FUSE (First Undergraduate Service learning Experience): Real-World Adaptive Engineering Design

Lead Institution: Boise State University, Boise, ID

Collaborating Institutions: Non-profit and community organizations

Category: First Year/Service Learning

Date Implemented: Spring 2009




Program Description: The Introduction to Engineering course is a project-based lab course designed to provide students greater insights into the activities and challenges that engineers in all disciplines encounter in their jobs. A service learning option, FUSE (First Undergraduate Service learning Experience): Real-World Adaptive Engineering Design, was added to the course during the spring 2009 semester and focuses on adaptive technology design where students modify or adapt equipment for a person with a disability. Students have disability awareness training before arranging their first client meeting and spend the last half of the semester working in teams to understand the problem and develop a solution. Clients work closely with students throughout the project to help them fully understand the problem, evaluate design options and prototypes, and ensure a successful solution. Students are required to brainstorm multiple design options and evaluate them as to which is most likely to meet the project requirements, cost, and schedule goals. They are encouraged to develop prototypes using inexpensive, readily available materials and use them to conduct functionality testing to further verify the design. The results of these tests allow students to refine their product plans and increase the chances of success with their final product. Projects are carefully screened for scope and scale to ensure students have the time and ability to successfully complete them. Consultants and mentors from the university and community are available to students. Over 60 projects have been completed, and students experience tremendous satisfaction when they are able to see tangible results of their efforts, solve a “real” problem, understand the impact they have had on their client’s quality of life, and see a project through to completion. Several students have offered support to their client long after the class has ended. For each non-profit and community organization, there is a personal point of contact serving as liaison. Relationships with people at these organizations, coupled with successful completion of projects, are key to building the program.

Anticipated and Actual Outcomes: The objectives are for students to: (1) discover the creativity, challenge, and rewards in solving an engineering problem; (2) apply critical thinking and problem-solving skills using the engineering design process, to identify, analyze, and solve a problem from the community; (3) practice the skills necessary to be a successful engineer, including project management skills, working on a multi-disciplinary team, and communicating within a project team, with instructors, with clients, with community partners, and with industry experts; (4) contribute to the community; and (5) better understand themselves, including their strengths and weaknesses, by reflecting upon these experiences. FUSE is assessed using self-reflections, team member evaluations, self-evaluation, client evaluations, consultant/instructor design reviews, and evaluation of project deliverables required at each milestone in the design process. Most students develop a strong rapport with clients and design a customized solution to meet their needs.

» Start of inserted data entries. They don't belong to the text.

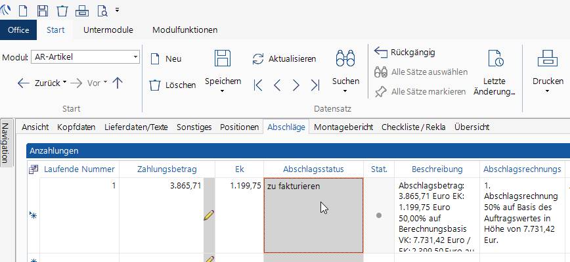Select the Abschlagsstatus cell zu fakturieren
Screen dimensions: 570x262
click(x=313, y=215)
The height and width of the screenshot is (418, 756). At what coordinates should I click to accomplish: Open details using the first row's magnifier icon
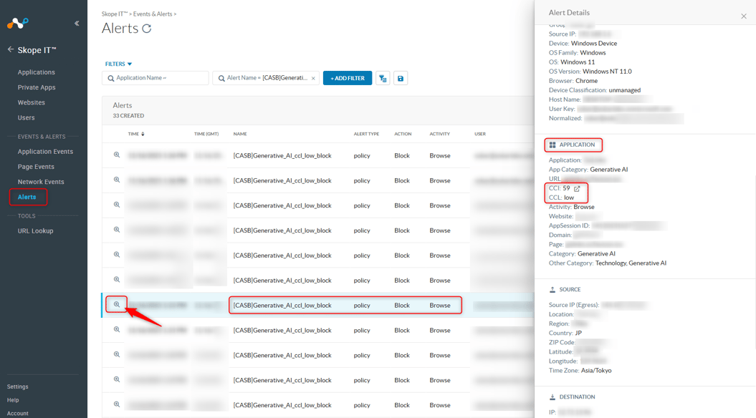pyautogui.click(x=117, y=155)
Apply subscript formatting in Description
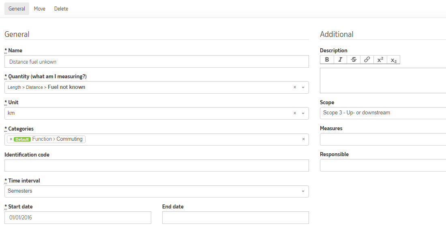Viewport: 446px width, 232px height. coord(394,60)
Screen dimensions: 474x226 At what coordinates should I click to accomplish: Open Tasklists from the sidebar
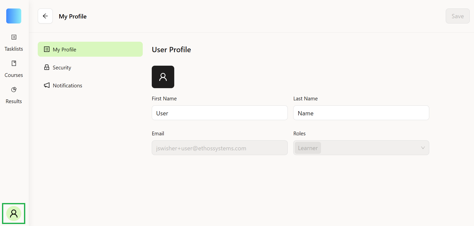point(14,43)
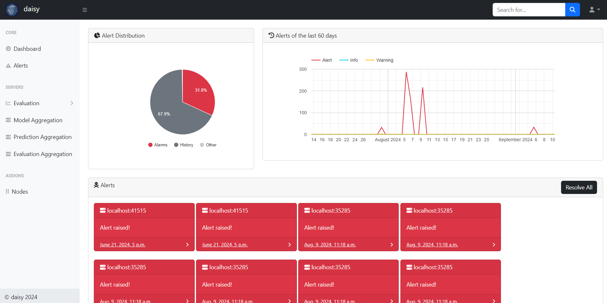Image resolution: width=607 pixels, height=303 pixels.
Task: Click the Prediction Aggregation server icon
Action: pyautogui.click(x=8, y=137)
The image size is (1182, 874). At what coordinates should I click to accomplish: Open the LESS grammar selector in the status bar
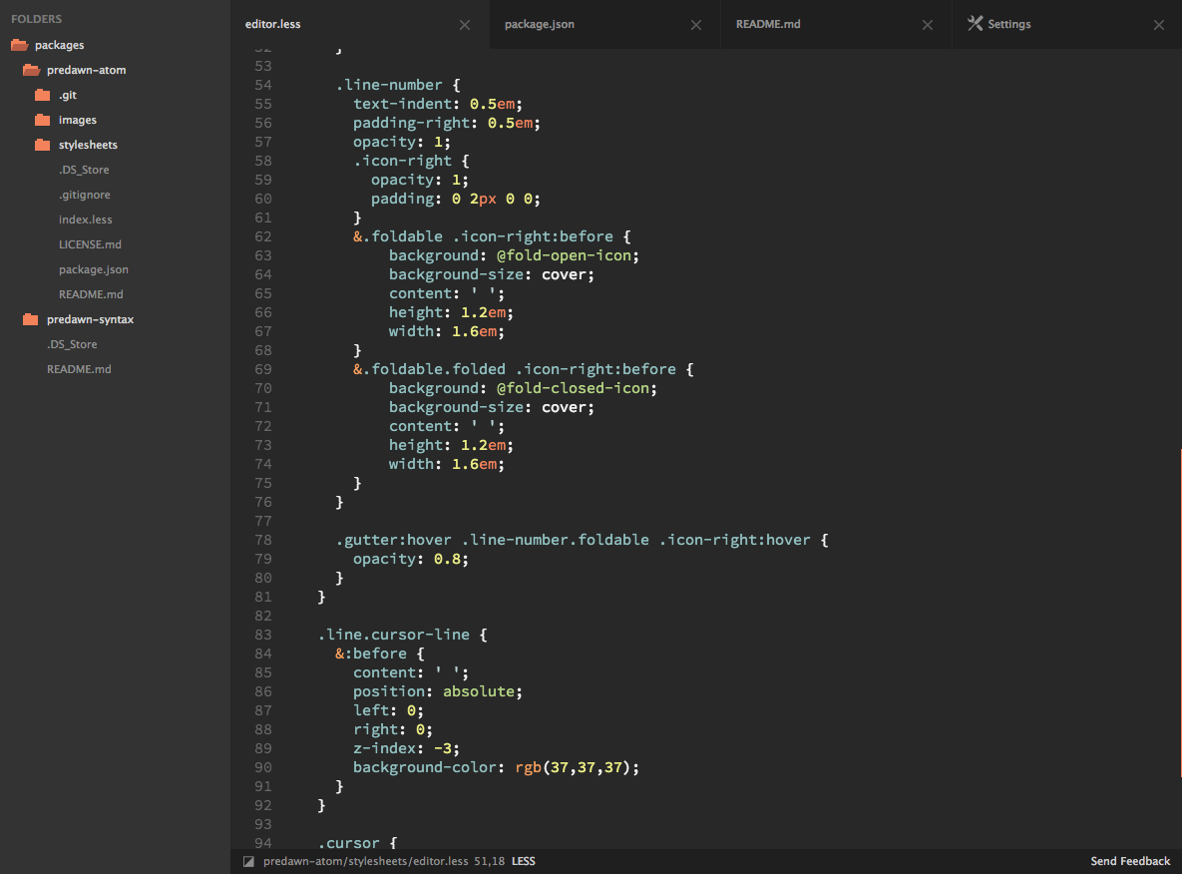(x=523, y=861)
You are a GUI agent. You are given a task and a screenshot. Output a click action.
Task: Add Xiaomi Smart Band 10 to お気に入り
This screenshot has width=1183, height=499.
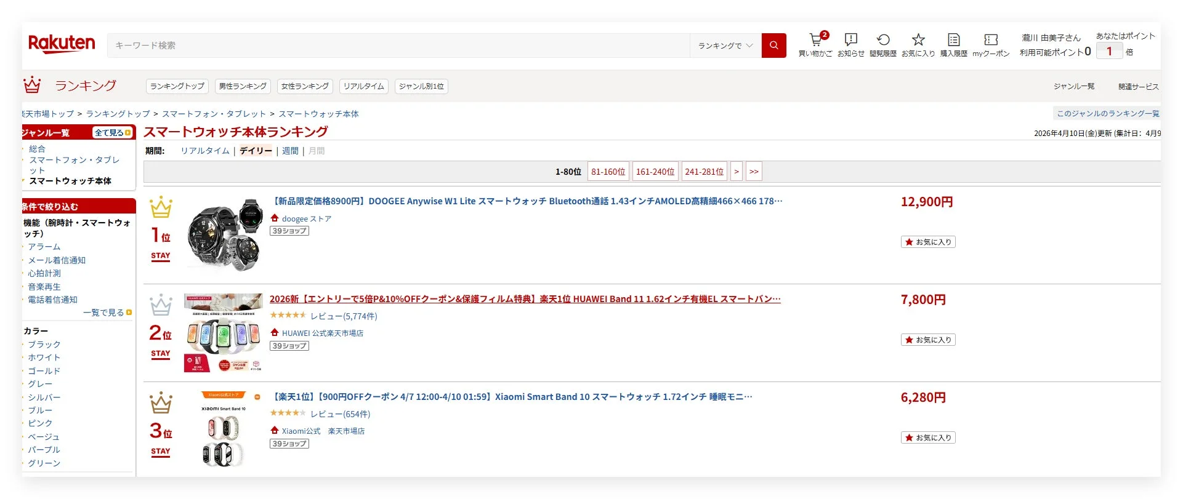(928, 437)
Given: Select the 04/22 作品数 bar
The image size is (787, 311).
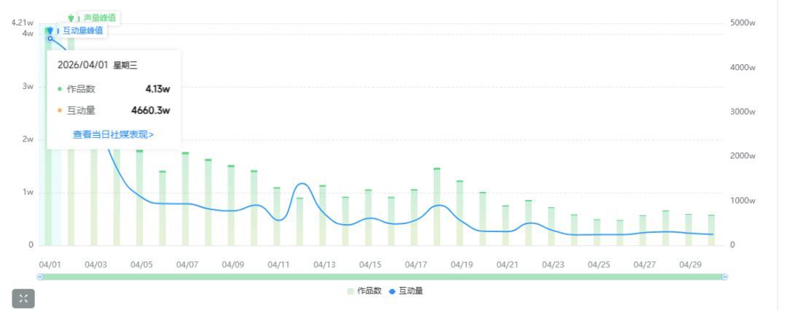Looking at the screenshot, I should coord(528,223).
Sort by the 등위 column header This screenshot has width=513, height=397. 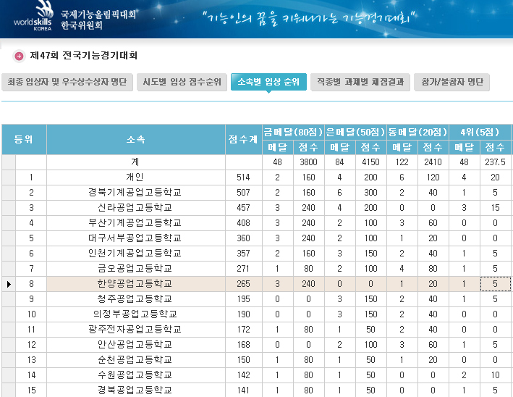tap(24, 139)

Understanding the benefit of their work for the client often motivates students to put forth more effort than for a normal class project.

Assessment Information: We investigated the effectiveness of using service-learning (SL) compared to non-service-learning (NSL) on influencing introductory engineering students’ (1) motivational attitudes toward collaborative project-based learning and (2) self-assessment of engineering abilities measured against ABET outcomes. The motivational attitudes investigated were interest in learning, relevance of learning, confidence in engineering knowledge, confidence in collaborative learning, and satisfaction in learning. Significant changes in student engagement in class activities and ability to work with team members were noted in several students as they worked with their client in solving a problem. Results showed that the SL method was significantly more effective than the NSL method in terms of positively influencing students’ motivational attitudes toward collaborative project-based learning and improving self-assessment of abilities. Follow-on research showed that SL students’ motivation, interest in learning, relevance of learning, and satisfaction in learning scores were significantly higher than NSL students’ scores. SL students’ confidence levels in their engineering knowledge and collaborative learning were higher than NSL students’, but the differences were not statistically significant. SL students’ self-assessed engineering abilities were higher than the NSL students’ in c, e, and k ABET outcomes.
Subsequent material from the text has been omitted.